*About this exercise*: Print exactly the lines below between the line holding "Clyde (178, 458)" and the line holding "Toledo (181, 2061)", inclusive, and nothing more.
==============================
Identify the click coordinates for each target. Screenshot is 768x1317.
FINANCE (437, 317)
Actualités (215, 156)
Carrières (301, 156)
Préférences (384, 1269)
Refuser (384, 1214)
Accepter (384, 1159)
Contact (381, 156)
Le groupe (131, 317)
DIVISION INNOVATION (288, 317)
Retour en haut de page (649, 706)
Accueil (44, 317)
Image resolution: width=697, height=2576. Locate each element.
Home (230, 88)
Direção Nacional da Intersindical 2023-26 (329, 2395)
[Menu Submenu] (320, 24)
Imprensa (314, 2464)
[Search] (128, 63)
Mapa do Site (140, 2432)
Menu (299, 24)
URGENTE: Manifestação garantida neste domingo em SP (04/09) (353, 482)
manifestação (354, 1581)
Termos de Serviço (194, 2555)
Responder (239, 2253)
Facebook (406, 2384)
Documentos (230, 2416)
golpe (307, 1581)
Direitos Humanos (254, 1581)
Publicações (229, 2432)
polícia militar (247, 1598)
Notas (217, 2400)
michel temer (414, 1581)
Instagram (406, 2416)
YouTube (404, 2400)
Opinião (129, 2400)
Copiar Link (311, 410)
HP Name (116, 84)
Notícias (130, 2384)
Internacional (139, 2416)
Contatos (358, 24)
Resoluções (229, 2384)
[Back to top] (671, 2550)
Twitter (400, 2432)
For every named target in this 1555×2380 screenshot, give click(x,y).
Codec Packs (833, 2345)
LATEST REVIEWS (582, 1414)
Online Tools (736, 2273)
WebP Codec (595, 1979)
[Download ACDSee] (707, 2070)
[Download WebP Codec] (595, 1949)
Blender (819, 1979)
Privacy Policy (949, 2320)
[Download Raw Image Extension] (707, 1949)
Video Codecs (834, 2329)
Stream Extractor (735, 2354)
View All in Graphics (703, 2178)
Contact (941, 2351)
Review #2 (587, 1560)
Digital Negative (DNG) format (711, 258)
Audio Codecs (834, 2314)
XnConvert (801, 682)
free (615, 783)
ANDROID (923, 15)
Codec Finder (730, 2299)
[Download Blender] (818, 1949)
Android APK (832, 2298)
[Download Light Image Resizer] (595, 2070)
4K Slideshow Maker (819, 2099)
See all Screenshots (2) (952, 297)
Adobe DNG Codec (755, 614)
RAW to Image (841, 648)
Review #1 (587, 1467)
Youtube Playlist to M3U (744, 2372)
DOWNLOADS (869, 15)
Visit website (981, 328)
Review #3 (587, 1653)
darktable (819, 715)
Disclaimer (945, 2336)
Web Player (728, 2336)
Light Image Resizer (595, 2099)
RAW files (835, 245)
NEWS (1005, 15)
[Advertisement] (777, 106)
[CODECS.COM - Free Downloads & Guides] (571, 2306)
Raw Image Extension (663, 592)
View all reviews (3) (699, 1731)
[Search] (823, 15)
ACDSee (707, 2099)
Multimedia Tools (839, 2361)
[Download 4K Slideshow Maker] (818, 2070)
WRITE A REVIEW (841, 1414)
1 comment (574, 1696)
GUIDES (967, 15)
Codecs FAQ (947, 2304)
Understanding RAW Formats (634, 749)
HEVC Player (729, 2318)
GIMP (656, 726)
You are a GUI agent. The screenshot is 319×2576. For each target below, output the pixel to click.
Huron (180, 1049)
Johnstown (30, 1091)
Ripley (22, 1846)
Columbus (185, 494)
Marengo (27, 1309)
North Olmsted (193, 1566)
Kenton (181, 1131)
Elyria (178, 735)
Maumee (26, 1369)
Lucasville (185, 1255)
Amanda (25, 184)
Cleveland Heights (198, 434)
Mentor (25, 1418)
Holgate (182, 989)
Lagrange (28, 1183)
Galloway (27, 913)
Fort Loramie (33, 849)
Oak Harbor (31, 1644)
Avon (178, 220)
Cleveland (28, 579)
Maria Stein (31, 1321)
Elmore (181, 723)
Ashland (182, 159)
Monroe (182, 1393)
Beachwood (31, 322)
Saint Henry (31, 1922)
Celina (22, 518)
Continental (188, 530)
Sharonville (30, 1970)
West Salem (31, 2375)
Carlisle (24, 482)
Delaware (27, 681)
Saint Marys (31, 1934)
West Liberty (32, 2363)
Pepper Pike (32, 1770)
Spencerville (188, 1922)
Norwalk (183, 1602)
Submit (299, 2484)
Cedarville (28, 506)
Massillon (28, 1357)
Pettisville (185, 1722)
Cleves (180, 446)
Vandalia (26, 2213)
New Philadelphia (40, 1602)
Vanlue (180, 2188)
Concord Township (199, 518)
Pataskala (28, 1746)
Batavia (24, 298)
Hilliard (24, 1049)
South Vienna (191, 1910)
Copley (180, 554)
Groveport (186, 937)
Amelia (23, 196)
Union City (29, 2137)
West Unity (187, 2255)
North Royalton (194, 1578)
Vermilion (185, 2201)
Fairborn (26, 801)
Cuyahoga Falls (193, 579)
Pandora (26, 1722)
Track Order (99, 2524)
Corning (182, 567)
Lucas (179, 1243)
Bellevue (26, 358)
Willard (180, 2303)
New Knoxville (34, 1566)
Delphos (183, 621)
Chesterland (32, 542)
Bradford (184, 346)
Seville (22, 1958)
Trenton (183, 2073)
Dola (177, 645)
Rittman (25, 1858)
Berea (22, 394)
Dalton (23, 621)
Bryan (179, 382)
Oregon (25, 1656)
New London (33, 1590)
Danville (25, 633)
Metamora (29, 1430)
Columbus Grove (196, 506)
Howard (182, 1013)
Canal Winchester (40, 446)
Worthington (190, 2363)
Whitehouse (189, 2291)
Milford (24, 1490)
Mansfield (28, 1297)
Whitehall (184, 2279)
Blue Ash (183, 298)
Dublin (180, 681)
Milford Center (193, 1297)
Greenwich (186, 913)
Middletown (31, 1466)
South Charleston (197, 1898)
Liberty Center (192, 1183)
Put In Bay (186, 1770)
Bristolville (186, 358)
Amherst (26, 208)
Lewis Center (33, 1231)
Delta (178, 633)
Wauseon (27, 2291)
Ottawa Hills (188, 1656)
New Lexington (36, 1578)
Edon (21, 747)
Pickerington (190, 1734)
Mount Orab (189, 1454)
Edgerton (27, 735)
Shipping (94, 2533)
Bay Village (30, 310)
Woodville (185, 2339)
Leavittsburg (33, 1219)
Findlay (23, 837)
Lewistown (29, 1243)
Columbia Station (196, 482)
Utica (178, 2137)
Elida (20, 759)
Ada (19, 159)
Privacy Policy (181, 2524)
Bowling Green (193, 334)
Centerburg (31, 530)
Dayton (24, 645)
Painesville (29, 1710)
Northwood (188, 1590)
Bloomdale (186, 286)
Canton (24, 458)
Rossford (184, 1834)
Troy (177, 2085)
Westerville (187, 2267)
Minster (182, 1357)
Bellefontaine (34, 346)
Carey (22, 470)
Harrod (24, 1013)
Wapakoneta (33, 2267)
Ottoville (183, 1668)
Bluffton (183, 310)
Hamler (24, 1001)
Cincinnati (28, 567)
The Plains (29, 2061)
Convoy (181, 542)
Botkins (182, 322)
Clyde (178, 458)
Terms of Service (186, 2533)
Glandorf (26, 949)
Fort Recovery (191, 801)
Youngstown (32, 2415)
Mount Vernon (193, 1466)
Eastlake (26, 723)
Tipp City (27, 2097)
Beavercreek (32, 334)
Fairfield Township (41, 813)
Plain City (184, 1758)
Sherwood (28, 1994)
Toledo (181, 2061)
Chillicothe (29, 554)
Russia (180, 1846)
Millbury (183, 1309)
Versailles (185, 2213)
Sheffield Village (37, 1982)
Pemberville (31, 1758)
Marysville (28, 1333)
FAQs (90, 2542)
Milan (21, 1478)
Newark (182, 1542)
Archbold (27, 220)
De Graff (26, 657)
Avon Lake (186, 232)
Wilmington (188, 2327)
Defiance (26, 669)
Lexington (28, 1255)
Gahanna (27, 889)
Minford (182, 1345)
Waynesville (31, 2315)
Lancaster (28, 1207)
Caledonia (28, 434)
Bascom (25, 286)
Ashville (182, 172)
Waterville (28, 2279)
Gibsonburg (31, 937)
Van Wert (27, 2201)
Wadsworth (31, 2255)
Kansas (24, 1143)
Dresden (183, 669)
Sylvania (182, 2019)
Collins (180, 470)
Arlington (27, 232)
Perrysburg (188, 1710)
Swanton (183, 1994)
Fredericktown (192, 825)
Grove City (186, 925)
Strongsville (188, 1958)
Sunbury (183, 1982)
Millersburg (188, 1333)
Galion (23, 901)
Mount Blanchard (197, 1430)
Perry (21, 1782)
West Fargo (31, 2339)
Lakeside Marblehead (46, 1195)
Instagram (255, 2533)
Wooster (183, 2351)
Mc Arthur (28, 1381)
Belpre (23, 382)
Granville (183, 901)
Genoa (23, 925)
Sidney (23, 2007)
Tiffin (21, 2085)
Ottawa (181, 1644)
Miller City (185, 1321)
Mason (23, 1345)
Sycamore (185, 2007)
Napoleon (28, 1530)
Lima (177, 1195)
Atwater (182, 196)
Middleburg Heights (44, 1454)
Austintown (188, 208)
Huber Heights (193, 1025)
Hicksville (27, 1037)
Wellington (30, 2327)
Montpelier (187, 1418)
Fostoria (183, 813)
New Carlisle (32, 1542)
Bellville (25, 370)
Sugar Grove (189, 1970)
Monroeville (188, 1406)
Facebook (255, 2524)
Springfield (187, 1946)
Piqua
==============================
*Your response*:
Clyde (178, 458)
Terms of Service (186, 2533)
Glandorf (26, 949)
Fort Recovery (191, 801)
Youngstown (32, 2415)
Mount Vernon (193, 1466)
Eastlake (26, 723)
Tipp City (27, 2097)
Beavercreek (32, 334)
Fairfield Township (41, 813)
Plain City (184, 1758)
Sherwood (28, 1994)
Toledo (181, 2061)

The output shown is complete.